Американец разжал руки и, чтобы не упасть, ухватился за край помоста. Тело Камачо рухнуло ничком в грязь.
Мунго Сент-Джон поднял глаза и впервые взглянул на Робин.
– Ваш покорный слуга, мэм, – пробормотал он и покачнулся, падая на руки подоспевшему Типпу.
Вооруженные матросы с «Гурона» выстроились вокруг.

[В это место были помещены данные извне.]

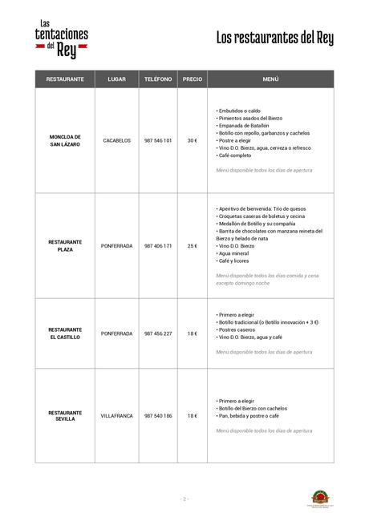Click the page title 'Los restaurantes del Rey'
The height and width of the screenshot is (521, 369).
click(274, 38)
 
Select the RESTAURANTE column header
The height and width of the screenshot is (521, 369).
click(65, 80)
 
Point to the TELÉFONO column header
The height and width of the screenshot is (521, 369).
click(158, 80)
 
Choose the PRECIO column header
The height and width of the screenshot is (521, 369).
click(193, 80)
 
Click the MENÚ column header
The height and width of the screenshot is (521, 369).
click(270, 80)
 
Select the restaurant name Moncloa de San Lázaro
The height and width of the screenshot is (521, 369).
click(65, 140)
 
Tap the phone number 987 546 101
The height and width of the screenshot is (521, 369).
click(158, 140)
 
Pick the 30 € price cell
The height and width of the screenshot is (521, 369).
click(193, 140)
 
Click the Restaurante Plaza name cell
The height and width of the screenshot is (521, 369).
click(65, 245)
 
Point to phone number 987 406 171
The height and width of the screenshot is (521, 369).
click(158, 245)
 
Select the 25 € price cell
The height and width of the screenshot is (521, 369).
click(193, 245)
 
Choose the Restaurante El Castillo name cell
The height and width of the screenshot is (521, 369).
click(65, 333)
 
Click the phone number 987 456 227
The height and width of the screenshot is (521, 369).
click(158, 333)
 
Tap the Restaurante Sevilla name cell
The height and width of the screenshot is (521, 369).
click(65, 415)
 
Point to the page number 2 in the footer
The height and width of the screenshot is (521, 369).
click(184, 499)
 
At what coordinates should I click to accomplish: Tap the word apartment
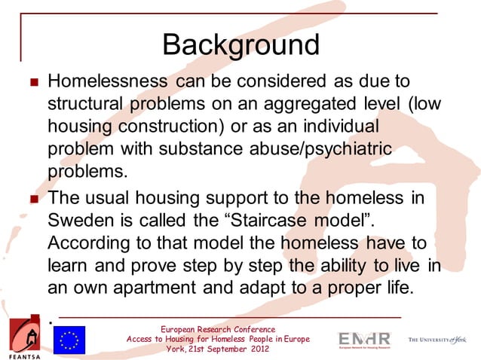pyautogui.click(x=158, y=288)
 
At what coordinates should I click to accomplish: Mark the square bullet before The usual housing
pyautogui.click(x=30, y=200)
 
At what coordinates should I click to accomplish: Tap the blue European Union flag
pyautogui.click(x=69, y=340)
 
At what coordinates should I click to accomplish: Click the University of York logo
pyautogui.click(x=437, y=340)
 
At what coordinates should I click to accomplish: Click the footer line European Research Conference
pyautogui.click(x=218, y=329)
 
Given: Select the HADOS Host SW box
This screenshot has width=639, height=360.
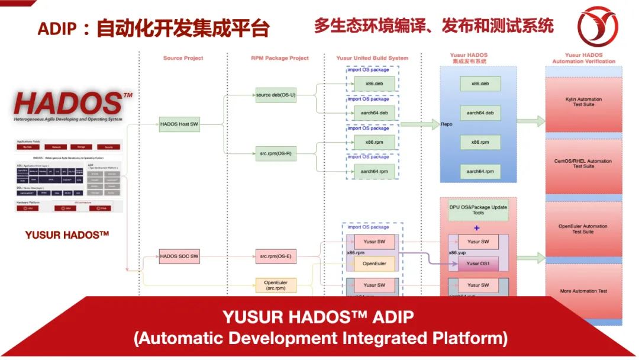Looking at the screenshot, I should click(179, 124).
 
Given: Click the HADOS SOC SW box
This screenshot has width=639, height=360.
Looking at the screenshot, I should click(179, 256).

Типпу возглавил отряд, освещая фонарем путь по темным закоулкам.
Мунго Сент-Джон едва держался на ногах, ему помогал идти боцман Натаниэль. Робин наскоро перевязала рану полоской льняной ткани, оторванной от чьей-то рубашки, а из остатков соорудила перевязь для правой руки.
Через мангровую рощу они вышли на берег, вдоль которого стояли бараки. Голые мачты и реи изящного клипера темным силуэтом вырисовывались на звездном небе. На палубе горели фонари и дежурили вахтенные. Типпу окликнул их, от борта тут же отчалил вельбот и быстро направился к берегу.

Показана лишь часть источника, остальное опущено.